The first few days of being back in Haiti have been exhausting, fun, frustrating, and joyful all rolled into one really long package. In this blog, just because it will be interesting, I am going to describe some of the issues that we have run into in just the first 4 days of being back. The truth is, we would not want to be anywhere else, but that does not take away from the difficulties that sometimes come. Before I get into these, I want you to know how great it was seeing the kids again. The first day, there were about 5 kids waiting at our house when the car drove up, and they really just wanted to see Jess, Sophie, and meet Elijah (I was kind of old news). They were beaming at Elijah and just really love him already. Samara loves Sophie, and Sophie loves her as well. However, so far, it seems like Sophie is liking Son Son and Tony the most because she can say their names easily (Ton-Ton and Son-Son). I will write more about these things in the next blog, but I really want to write about the almost comical number of things that have “gone wrong” since we have been here. We knew life would be a little more difficult here with 2 babies, but other circumstances have not really helped.

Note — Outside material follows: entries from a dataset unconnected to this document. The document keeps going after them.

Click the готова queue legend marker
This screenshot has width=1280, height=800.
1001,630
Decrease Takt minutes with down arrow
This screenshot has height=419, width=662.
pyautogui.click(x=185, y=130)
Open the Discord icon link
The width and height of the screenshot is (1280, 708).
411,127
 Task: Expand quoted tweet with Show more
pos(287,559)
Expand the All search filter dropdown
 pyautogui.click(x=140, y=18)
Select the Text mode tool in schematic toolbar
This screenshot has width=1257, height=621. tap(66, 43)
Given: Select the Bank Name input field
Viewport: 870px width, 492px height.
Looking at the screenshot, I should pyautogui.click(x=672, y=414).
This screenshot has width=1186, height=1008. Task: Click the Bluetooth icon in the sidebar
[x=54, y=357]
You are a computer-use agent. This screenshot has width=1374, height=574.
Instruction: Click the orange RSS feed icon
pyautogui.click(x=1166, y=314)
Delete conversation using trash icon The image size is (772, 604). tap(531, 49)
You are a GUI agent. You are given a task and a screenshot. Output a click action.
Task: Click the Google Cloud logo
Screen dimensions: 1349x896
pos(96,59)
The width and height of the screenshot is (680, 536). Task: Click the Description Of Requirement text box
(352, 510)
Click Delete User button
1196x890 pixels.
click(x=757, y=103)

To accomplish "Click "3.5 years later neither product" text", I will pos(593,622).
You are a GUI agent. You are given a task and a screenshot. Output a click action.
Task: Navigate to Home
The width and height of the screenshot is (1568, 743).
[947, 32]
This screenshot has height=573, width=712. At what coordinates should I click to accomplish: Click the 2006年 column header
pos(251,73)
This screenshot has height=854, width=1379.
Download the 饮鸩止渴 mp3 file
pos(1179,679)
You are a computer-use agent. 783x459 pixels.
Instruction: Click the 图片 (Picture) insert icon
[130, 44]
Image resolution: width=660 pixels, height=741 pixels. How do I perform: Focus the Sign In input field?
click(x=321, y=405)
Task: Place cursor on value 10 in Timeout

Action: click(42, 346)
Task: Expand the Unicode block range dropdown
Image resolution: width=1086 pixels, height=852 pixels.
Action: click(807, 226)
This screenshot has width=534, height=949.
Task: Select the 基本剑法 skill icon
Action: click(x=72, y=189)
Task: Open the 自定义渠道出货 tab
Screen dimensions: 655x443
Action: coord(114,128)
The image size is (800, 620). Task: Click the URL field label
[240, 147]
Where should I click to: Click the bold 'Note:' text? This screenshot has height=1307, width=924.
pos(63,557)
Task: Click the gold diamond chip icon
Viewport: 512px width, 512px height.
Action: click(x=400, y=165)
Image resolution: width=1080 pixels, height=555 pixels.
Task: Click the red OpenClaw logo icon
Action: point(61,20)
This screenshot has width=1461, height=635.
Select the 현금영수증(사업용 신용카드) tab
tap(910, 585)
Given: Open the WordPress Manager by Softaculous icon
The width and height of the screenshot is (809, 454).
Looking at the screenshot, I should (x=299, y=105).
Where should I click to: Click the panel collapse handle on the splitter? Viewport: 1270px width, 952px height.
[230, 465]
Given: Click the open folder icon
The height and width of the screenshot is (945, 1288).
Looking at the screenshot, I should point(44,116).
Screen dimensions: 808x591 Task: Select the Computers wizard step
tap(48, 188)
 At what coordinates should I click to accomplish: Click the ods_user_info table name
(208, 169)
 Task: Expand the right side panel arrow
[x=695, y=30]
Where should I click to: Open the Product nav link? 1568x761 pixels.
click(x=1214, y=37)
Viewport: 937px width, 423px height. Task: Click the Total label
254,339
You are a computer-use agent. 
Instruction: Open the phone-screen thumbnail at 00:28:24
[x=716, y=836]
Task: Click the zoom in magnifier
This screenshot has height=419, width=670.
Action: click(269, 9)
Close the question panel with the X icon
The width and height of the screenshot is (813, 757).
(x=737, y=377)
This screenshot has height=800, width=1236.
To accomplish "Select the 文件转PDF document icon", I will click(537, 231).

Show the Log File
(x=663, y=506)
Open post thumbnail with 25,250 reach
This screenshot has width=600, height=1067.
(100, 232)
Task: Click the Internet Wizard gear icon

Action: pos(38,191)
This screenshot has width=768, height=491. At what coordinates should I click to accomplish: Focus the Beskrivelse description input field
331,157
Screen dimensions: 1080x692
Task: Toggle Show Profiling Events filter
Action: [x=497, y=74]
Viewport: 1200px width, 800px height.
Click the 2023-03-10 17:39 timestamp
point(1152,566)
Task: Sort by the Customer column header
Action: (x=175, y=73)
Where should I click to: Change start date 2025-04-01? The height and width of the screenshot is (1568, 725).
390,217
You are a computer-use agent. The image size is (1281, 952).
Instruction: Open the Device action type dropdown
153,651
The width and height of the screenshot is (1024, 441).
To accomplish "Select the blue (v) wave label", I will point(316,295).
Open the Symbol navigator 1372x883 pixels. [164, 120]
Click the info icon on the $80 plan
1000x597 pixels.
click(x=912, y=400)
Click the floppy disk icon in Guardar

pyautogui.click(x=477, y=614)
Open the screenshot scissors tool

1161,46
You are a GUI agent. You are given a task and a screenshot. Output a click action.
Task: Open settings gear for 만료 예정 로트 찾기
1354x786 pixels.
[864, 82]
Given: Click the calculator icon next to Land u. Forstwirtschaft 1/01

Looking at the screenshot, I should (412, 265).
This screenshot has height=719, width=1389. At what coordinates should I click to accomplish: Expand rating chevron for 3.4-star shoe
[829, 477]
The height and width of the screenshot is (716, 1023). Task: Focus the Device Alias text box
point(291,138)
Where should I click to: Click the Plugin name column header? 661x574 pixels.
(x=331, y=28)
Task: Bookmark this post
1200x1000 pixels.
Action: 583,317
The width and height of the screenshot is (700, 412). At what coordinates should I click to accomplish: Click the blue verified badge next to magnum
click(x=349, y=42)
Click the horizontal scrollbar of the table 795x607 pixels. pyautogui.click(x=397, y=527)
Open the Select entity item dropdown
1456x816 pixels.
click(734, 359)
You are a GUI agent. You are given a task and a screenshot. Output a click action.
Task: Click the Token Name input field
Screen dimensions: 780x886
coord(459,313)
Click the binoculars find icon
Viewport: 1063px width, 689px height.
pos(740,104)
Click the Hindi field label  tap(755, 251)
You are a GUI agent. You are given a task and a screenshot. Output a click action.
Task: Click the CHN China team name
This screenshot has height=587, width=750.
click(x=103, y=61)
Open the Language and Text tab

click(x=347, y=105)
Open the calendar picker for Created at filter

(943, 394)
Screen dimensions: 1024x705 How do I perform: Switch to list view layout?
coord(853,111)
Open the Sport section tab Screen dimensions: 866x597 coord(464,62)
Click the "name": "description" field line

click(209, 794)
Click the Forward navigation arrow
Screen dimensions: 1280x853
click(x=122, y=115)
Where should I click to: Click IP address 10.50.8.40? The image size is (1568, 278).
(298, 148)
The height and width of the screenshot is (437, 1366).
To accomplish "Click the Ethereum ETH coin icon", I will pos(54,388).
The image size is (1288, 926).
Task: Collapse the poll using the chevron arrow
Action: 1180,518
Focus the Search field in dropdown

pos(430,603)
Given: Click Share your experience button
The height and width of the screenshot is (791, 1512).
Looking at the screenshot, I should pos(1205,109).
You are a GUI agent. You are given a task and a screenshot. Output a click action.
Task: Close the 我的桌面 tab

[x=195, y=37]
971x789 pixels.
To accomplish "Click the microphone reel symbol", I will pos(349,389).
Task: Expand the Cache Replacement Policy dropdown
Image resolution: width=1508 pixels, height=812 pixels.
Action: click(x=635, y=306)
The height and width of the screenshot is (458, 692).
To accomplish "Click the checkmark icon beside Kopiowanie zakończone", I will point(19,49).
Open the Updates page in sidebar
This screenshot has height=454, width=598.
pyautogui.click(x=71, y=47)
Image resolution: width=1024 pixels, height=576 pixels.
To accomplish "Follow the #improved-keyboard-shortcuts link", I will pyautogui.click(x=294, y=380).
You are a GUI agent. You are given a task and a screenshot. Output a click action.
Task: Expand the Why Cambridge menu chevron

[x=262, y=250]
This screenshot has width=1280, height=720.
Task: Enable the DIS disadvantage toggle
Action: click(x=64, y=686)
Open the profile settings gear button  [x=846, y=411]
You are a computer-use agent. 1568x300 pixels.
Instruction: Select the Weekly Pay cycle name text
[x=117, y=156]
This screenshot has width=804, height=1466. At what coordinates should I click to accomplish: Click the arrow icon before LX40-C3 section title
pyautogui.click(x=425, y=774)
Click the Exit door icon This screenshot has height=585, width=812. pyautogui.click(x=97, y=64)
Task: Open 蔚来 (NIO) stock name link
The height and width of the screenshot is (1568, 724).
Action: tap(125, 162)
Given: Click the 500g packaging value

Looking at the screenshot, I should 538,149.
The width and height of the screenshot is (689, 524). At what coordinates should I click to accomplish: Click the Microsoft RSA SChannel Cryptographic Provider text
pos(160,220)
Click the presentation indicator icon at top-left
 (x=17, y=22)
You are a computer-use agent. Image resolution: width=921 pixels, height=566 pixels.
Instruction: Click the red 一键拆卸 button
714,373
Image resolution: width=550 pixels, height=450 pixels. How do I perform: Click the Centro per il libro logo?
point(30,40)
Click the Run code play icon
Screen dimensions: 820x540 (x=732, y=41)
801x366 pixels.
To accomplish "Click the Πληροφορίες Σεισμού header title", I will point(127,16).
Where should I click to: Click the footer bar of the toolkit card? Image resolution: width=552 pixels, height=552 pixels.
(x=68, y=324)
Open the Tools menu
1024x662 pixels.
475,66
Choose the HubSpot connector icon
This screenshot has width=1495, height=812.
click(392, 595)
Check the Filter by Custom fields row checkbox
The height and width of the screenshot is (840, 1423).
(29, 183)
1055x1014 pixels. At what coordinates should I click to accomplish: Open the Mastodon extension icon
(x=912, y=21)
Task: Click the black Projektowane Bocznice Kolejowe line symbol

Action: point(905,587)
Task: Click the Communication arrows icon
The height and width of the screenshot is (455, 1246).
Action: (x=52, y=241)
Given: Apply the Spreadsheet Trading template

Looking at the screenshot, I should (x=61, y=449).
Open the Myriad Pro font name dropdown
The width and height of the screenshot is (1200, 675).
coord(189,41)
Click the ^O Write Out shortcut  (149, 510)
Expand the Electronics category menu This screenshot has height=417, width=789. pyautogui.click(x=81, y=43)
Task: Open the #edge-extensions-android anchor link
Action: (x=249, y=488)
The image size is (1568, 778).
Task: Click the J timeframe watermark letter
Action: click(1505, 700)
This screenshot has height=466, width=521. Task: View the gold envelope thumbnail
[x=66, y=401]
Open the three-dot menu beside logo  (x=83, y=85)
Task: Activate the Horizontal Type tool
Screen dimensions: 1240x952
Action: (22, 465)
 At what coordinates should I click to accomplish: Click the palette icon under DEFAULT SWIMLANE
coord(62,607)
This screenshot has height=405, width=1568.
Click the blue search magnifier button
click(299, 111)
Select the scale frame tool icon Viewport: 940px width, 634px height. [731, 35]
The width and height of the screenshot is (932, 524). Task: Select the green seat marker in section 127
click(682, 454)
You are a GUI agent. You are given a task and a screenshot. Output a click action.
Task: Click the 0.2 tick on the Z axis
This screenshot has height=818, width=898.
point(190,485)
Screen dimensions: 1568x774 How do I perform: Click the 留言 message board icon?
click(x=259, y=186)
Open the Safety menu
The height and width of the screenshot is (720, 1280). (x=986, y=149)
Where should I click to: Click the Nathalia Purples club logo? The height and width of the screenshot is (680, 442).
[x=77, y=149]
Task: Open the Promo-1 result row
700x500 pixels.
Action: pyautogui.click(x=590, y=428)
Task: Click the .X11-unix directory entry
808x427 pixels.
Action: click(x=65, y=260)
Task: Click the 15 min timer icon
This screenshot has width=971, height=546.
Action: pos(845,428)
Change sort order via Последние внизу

Friday and Saturday we pretty much hung around the house and got things settled. The kids were in and out all day and we walked Sophie down to the kids’ house for a while, but they were both pretty uneventful days. Then Sunday came. We went to church at Hope Rising like we always do, and about halfway through the service, Gueline came up to me and told me the tire was flat. So I called our security guard (Chinaider) and asked him if the spare was ok. Of course it was also flat because someone had accidentally driven over a piece of iron sticking out of our gate. So Jessica and her parents were still at home (we were not ready to take the kids to church quite yet) and Phil got in our white truck and came to pick us up. On the way home, we ran out of gas (in our defense it was our first day back and the gauge is broken) and had to walk to a friend’s house to ask him to go get one of our tanks from home. We finally got back home, planned for the kids to come and watch a movie and then do service later that evening.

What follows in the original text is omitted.